3) non risulta esaminata la possibilità di rendere funzionale le intersezioni stradali e relativi svincoli relativamente agli stessi siti archeologici; 

4) non risulta esaminata la straordinaria opportunità di rendere l’arteria stradale strumento indispensabile, proprio per la sua importanza viaria, per la valorizzazione e la tutela delle esclusive emergenze archeologiche nuragiche; 

5) si valuti la possibilità di porre come condizione per la valutazione strategica ambientale la connotazione di «autostrada dei Nuraghi» al fine della tutela, valorizzazione e fruizione dell’immenso patrimonio archeologico nuragico della Sardegna; 

Nella relazione archeologica allegata al progetto che pure prende in esame l’esistenza di emergenze archeologiche diffuse non si considera l’impatto paesaggistico in relazione ai siti archeologici contigui e prossimi all’arteria viaria. Non risultano simulate le visuali panoramiche sui siti archeologici e sul paesaggio archeologico. Appare indispensabile verificare tale impatto visivo delle intersezioni sia in grado di tutelare e proteggere la visuale dalla strada delle insorgenze archeologiche. A questo, oltre all’elencazione asettica dei siti archeologici, occorre una valutazione strategica areale in grado di meglio tutelare non solo i singoli episodi archeologici ma il paesaggio nuragico nel suo insieme. Risulta assente, conseguentemente, l’esame di un possibile sviluppo progettuale in grado di valorizzare e rendere più efficacemente fruibili i siti e i compendi nuragici che proprio in virtù del contesto viario finirebbero per caratterizzare l’opera infrastrutturale in chiave archeologica nuragica configurando di fatto un investimento non solo materiale ma anche immateriale culturale di notevole rilevanza per l’area oggetto di intervento. Non risulta esaminata la straordinaria opportunità di rendere l’arteria stradale strumento indispensabile, proprio per la sua importanza viaria, per la valorizzazione e la tutela delle esclusive emergenze archeologiche nuragiche.

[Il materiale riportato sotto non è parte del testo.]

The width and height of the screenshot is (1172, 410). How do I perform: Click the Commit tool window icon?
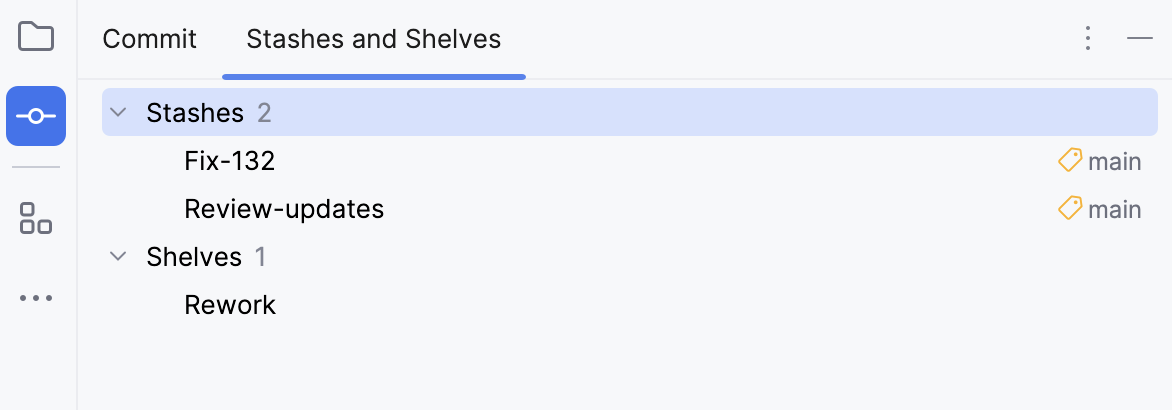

E’ un’opportunità strategica che non va perduta, un’occasione unica che altrimenti ne sarebbe compromessa per sempre realizzando sul piano strategico una vera e propria Autostrada dei nuraghi predisponendo nel piano di valorizzazione della stessa arteria una caratterizzazione nuragica tale da renderla unica nella sua progettazione, realizzazione e gestione. Un piano progettuale che come condizione sul piano strategico paesaggistico e ambientale rendesse fruibili le aree archeologiche con connessioni viarie, segnaletica e attraverso l’uso di energia rinnovabile la stessa illuminazione. Per questa ragione la Commissione di valutazione di impatto ambientale, i Ministeri competenti e la stessa regione devono porre come indirizzo per la progettazione definitiva e la stessa valutazione ambientale strategica della principale arteria viaria della Sardegna la connotazione strategica, ambientale e paesaggistica di «autostrada dei Nuraghi» al fine della tutela, valorizzazione e fruizione dell’immenso patrimonio archeologico nuragico della Sardegna.